Make an exact copy of all the entries, with the pictures left out.

Data to use Start Marker

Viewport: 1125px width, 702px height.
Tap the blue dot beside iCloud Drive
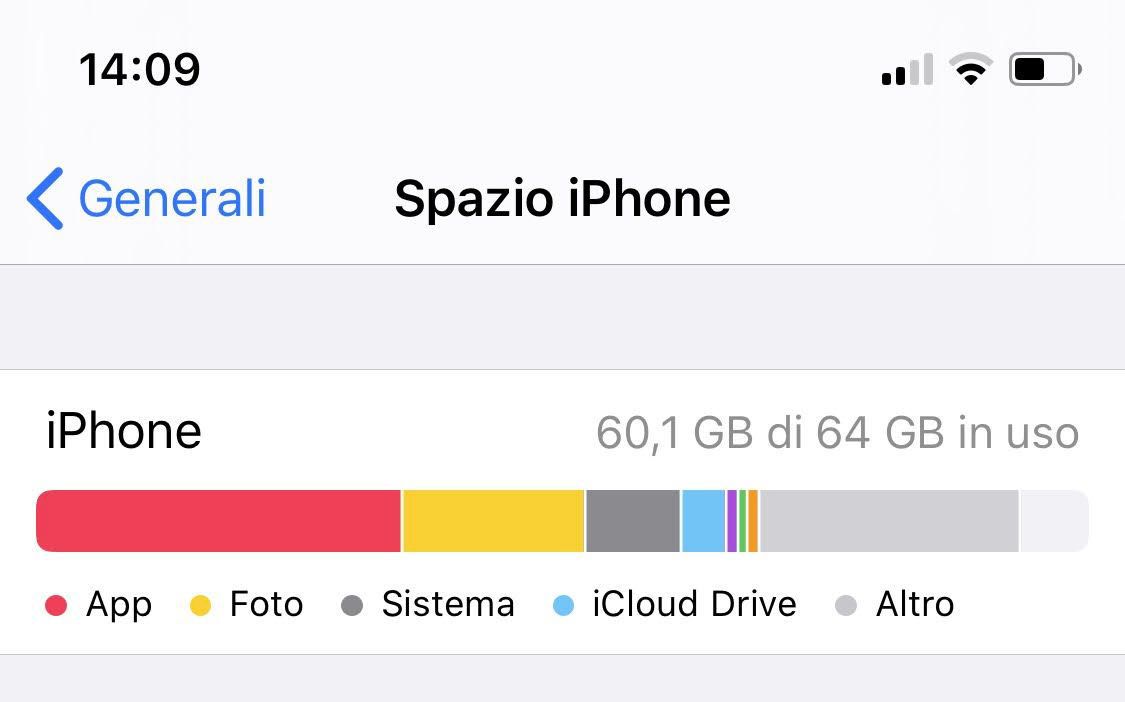pyautogui.click(x=563, y=605)
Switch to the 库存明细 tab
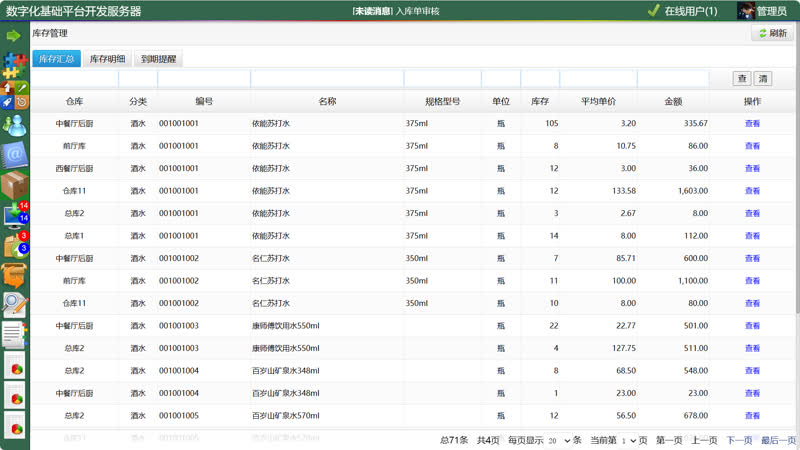Viewport: 800px width, 450px height. click(x=107, y=59)
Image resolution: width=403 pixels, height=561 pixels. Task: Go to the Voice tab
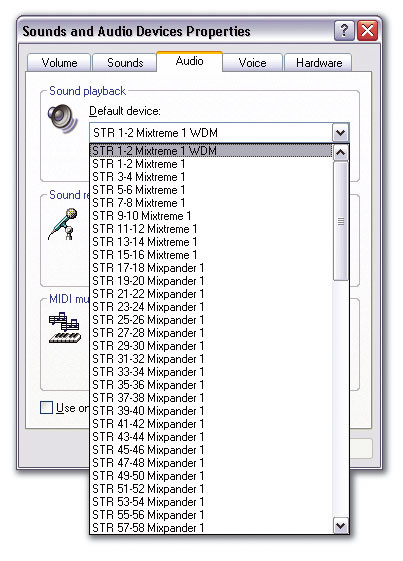[252, 63]
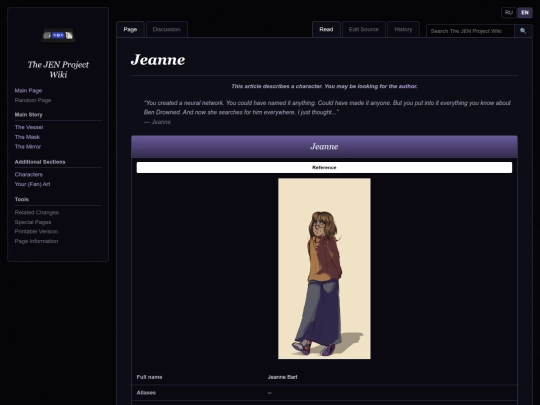
Task: Switch language to EN
Action: 525,13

Data to use End Marker

■ Output ■
Viewport: 1125px width, 702px height.
Tap the blue dot beside iCloud Drive
pyautogui.click(x=563, y=605)
Switch to the 库存明细 tab
Viewport: 800px width, 450px height. click(x=107, y=59)
Image resolution: width=403 pixels, height=561 pixels. Task: Go to the Voice tab
[252, 63]
Task: Switch language to EN
Action: 525,13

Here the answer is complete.